# Corel Drawings X3



## Special Tee (Nov 20, 2006)

Hello, I am expecting my Corel Drawings X3 software to arrive somtime today, hopefully I can spend this long weekend trying it out and see if it really is better than Sierra Design Maxx software that I presently use.
Can anybody chime in that is using this software and give me their testimony on Corel Drawings I would appreciate it.

Thanks...Kevin
Special Tees Custom Apparel


----------



## Fluid (Jun 20, 2005)

I have heard great things about drawings. Only thing is you still need to have knowledge of digitizing as well as a good working knowledge of CorelDRAW.


----------



## Special Tee (Nov 20, 2006)

Thats very true, I have been using Corel Draw since version 7, so I felt like it would be a good decision for me...!


----------



## binki (Jul 16, 2006)

I like the application. It picked it over AI because it was easier to learn and less expensive. I use it for everything except photos. I still like photoshop for those types of things.


----------



## Fluid (Jun 20, 2005)

Fred
Drawings is a digitizing plugin for CorelDRAW. Makes embroidery sew disks.


----------



## binki (Jul 16, 2006)

Fluid said:


> Fred
> Drawings is a digitizing plugin for CorelDRAW. Makes embroidery sew disks.


cool, what is the cost?


----------



## Special Tee (Nov 20, 2006)

The Embroidery Pro version will run you around $1700 to $2,000 depending on what moduals you want..


----------



## binki (Jul 16, 2006)

Special Tee said:


> The Embroidery Pro version will run you around $1700 to $2,000 depending on what moduals you want..
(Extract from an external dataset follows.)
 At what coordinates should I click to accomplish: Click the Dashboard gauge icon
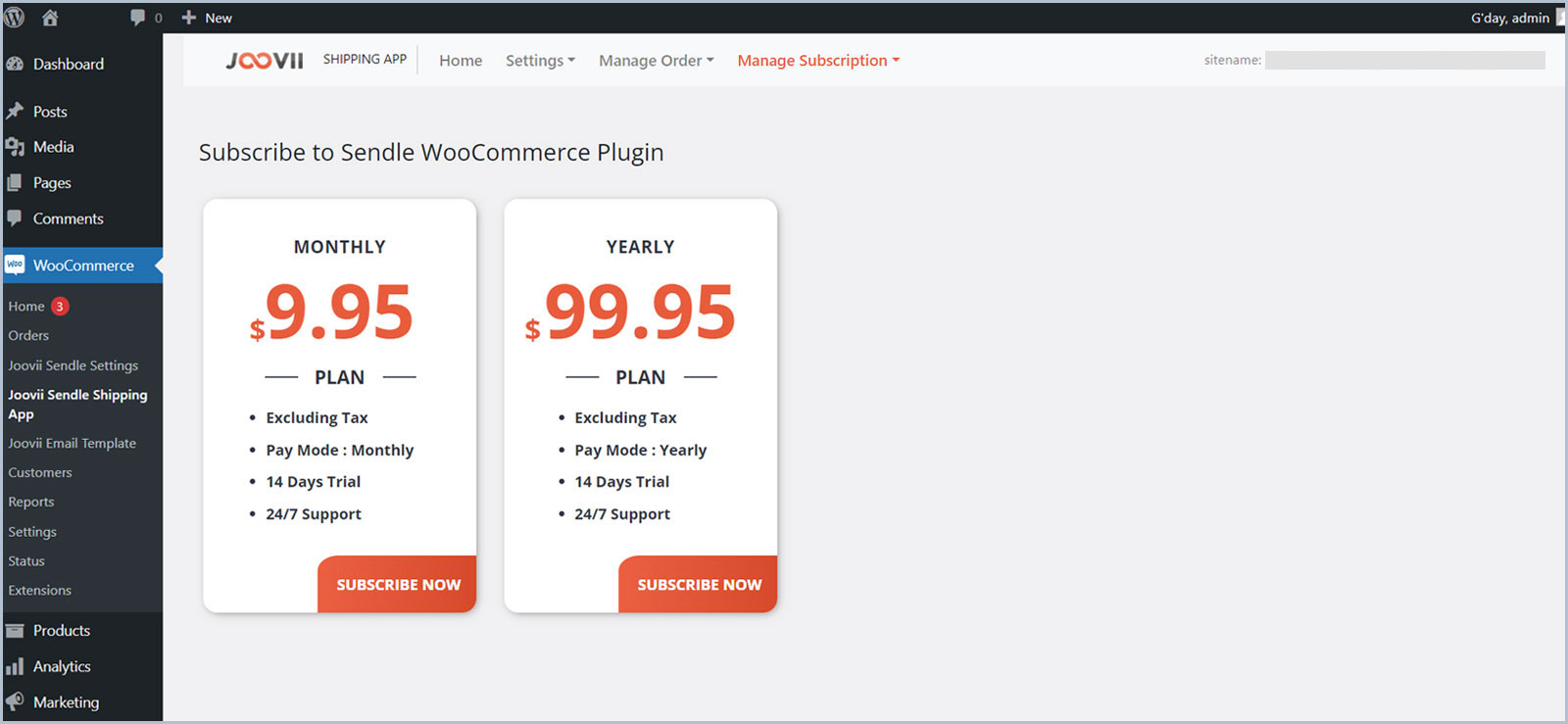pyautogui.click(x=15, y=64)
That is cheaper than wilcom which runs from $15K to $30K


----------



## Fluid (Jun 20, 2005)

We use wilcom. debating on drawings as the majority of my work is created in Corel. Just havent decided on wether or not spending the extra money is worth it at this point.


----------



## vctradingcubao (Nov 15, 2006)

I think if you already have a "true" embroidery digitizing software like Wilcom, or Tajima DG/ML by Pulse, you won't need a "conversion" program like drawings X3. The main problem with drawings X3 is that it's difficult to control the embroidery output, (stitch density, underlay, pull compensation, jumps, start/stop points, etc.) because it just converts the vector segment to an embroidery segment using a programmed set of values, which (depending on your modules) you can't change later. Drawings X3 is fine as a "first" embroidery software because it's cheaper specially if you already have Corel Draw X3, but one should ,later on, graduate to a True embroidery digitizing software. Tajima DG/ML by pulse has an extra feature very similar to drawingsX3, in that you can convert corel draw (12's) vector segments to embroidery segments. The conversion (back and forth) is time consuming.


----------



## Special Tee (Nov 20, 2006)

Actually on the contrary, with the Pro Version of Corel Drawings it is quite easy to change the density, pull comp, jumps and the start and end points. Given I have only been using Design Maxx by Sierra for about a year now, and those options were also available in this software, but I actually like Corel initially deciding what density and pull comp to use, then if I feel like they could or should be better, I can override those and take total control of the stitch file myself. What I really like about it is being able to go back to Corel Draw and edit my design and then generate a new stitch file instatantly....Very cool..! I for one and very impressed by this software, and I am sure there are better out there, but for those that are familiar with Corel Draw will love Corel Drawings..!!


----------



## Fluid (Jun 20, 2005)

I had a design I already digitized by myself sent to a friend with Drawings run the prog and sent me the dst file. I asked for the file to be default settings and the sewout came pretty close to my original. I believe it is just like the raster image separating plugins out there. They will do a good job to start but with some tweaking they will rock.


----------



## Special Tee (Nov 20, 2006)

It does work really well, I am just floored because all the old files that I had created in Corel Drawings for my t-shirt designs, I have been opening them up in Drawings and making embroidering files with them, I just can`t belive how easy it is, and how good they look..!


----------



## EmbDigitizing (Oct 30, 2006)

I have used Corel Drawings Pro, Wilcom and Tajima Pulse.
Corel drawings is a nice peice of software for vectors. you can change the stitch values and types, set start ends, add underlay.. and much more after the software converts vector to stiches. The sewout is pretty good as long as you have simple vectors, complicated ones are difficult to handle.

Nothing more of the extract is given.